Palau Vice President Jerrlyn Uduch says in her culture, Pacific women hold significant leadership positions, and would like to see this reflected in government. 

“Traditionally, Palau is matrilineal. The women hold the power because we make decisions regarding lands and traditional wealth. 

“When a man is a chief, he has to listen to his sister.”

Uduch is also a lawyer and long-time advocate for gender equality, and says women bring a unique approach and perspective.  

“As women leaders, we are so deeply interconnected to our communities and have a holistic perspective of the land we work, the sea we depend on for its value, and our own needs as well as those of our families and communities. 

“Because of this, women's voices in decision and policy making are imperative for lasting sustainable development.”

Leaders and representatives from around the Pacific tuned in for the first Pacific Island Forum Women Leaders meeting. Photo / Zoom

New Zealand Prime Minister Jacinda Ardern says encouraging strong participation from women is vital for a healthy society.

“Gender inequality stagnates social and economic progress.  

“Gender equality is an essential foundation for building peaceful societies, driving economies, sustained development, regional resilience and the realisation of full human potential.”

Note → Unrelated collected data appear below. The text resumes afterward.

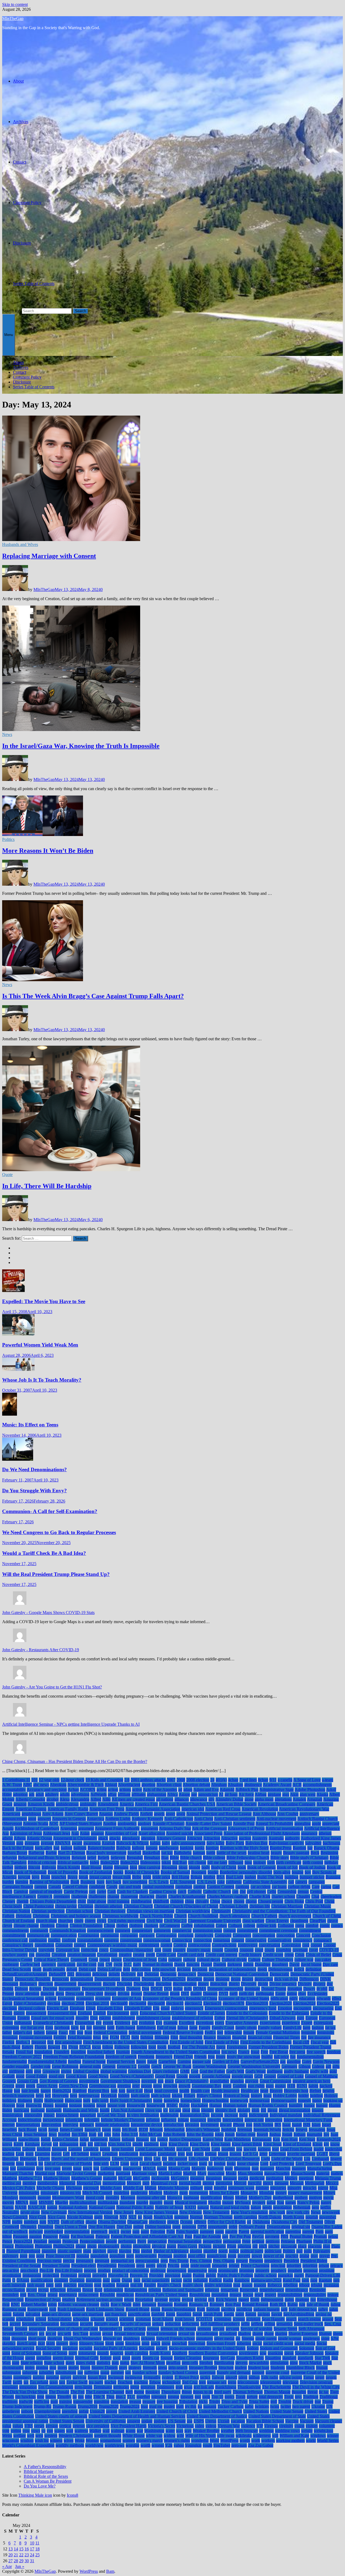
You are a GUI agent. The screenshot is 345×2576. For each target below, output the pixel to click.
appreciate (330, 1823)
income (217, 2115)
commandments (15, 1930)
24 (212, 1780)
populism (117, 2256)
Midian (150, 2188)
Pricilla (174, 2265)
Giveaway (51, 2071)
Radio (228, 2280)
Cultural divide (234, 1959)
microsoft (91, 2188)
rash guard (36, 2285)
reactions (85, 2285)
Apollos (109, 1823)
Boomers (198, 1872)
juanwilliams (29, 2139)
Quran (127, 2280)
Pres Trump (179, 2260)
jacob (42, 2129)
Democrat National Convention (241, 1974)
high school (161, 2095)
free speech (316, 2052)
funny (141, 2061)
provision (173, 2275)
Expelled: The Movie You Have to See (43, 1301)
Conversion (291, 1945)
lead (275, 2149)
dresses (110, 1993)
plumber (210, 2251)
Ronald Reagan (255, 2304)
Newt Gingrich (15, 2217)
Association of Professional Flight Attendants (261, 1833)
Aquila (8, 1828)
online (138, 2226)
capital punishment (158, 1886)
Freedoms (146, 2056)
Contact (19, 162)
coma (299, 1925)
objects (173, 2222)
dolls (188, 1988)
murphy (156, 2202)
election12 (193, 2003)
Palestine (157, 2231)
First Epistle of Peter (222, 2042)
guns (270, 2086)
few (105, 2037)
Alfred (95, 1799)
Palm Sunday (187, 2231)
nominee (181, 2217)
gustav (280, 2086)
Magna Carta (179, 2168)
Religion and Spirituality (183, 2290)
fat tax (330, 2027)
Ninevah (111, 2217)
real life (136, 2285)
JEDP (143, 2129)
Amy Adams (53, 1814)
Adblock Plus (246, 1789)
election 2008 (72, 2003)
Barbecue (36, 1852)
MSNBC (46, 2202)
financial (239, 2037)
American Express (31, 1809)
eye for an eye (32, 2027)
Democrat (205, 1974)
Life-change (198, 2158)
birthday (331, 1862)
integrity (214, 2120)
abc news (41, 1784)
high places (140, 2095)
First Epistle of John (186, 2042)
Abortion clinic (169, 1784)
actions (125, 1789)
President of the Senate (21, 2265)
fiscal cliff (301, 2042)
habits (313, 2086)
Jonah (230, 2134)
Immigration (12, 2115)
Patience (102, 2236)
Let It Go (250, 2154)
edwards (323, 1998)
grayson (251, 2081)
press (140, 2265)
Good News (98, 2076)
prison (324, 2265)
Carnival (20, 1891)
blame (108, 1867)
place (302, 2246)
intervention (51, 2124)
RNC (15, 2304)
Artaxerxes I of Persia (246, 1828)
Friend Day (183, 2056)
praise (304, 2256)
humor (309, 2105)
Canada (54, 1886)
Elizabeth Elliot (110, 2008)
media (243, 2178)
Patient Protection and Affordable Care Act (147, 2236)
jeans (116, 2129)
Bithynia (49, 1867)
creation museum (81, 1954)
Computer (223, 1935)
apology (144, 1823)
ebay (302, 1993)
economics (85, 1998)
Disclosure (22, 243)
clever (7, 1925)
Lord (264, 2163)
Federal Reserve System (183, 2032)
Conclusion (321, 1935)
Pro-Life (46, 2270)
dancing (193, 1964)
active (137, 1789)
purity (299, 2275)
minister (262, 2188)
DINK (325, 1979)
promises (246, 2270)
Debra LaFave (109, 1969)
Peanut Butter (301, 2236)
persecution (157, 2241)
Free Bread (278, 2052)
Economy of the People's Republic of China (180, 1998)
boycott (24, 1877)
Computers (242, 1935)
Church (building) (203, 1916)
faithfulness (146, 2027)
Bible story (279, 1857)
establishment (123, 2018)
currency (48, 1964)
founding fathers (101, 2052)
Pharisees (304, 2241)
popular (82, 2256)
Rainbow (242, 2280)
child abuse (96, 1901)
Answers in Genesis (69, 1818)
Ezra (49, 2027)
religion (154, 2290)
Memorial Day (89, 2183)
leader (318, 2149)
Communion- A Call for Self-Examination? (49, 1511)
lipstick (31, 2163)
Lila (307, 2158)
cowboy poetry (15, 1954)
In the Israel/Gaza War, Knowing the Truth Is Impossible (81, 745)
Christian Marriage (287, 1906)
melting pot (11, 2183)
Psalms (199, 2275)
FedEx (210, 2032)
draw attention (27, 1993)
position (180, 2256)
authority (292, 1838)
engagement (36, 2013)
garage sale (201, 2061)
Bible (174, 1857)
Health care (200, 2090)
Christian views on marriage (150, 1911)
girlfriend (17, 2071)
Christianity (221, 1911)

Ardern also acknowledged the recent appointment of former Labour MP Louisa Wall, to the role of Pacific Ambassador for Gender Equality.

Tackling gender equality as a region

In 2012, leaders signed the Pacific Leaders Gender Equality Declaration to work towards ending violence towards women and improving leadership and education opportunities, as well as access to reproductive health services. 

Pacific Islands Forum Secretary General Henry Puna, who was Prime Minister of the Cook Islands at the time, says the declaration needs an update. 

“There needs to be better visibility, coordination and ownership of gender equality at national and regional levels. This includes the need for better alignment of all gender equality related actions and to other priorities."

He says strong governance and oversight on gender equality can support progress and be a conduit for shared learning. 

“It is for this reason that we are revitalising the Declaration to ensure it truly delivers for specific women and girls in all their diversity.”

Increasing women’s roles in all sectors in the region was readily endorsed by Fiame, who says coming together as a region is crucial, moving forward. 

“If ever there was a more appropriate time to further advance gender equality priorities and integrate gender perspectives across the raft of challenges that we face in our Blue Pacific region - that time is now.

“The glass ceiling may still exist today across various sectors and parts of our societies, but we are most assuredly bringing these barriers down.

“It is our collective responsibility to empower women and girls economically, socially, educationally and also politically.”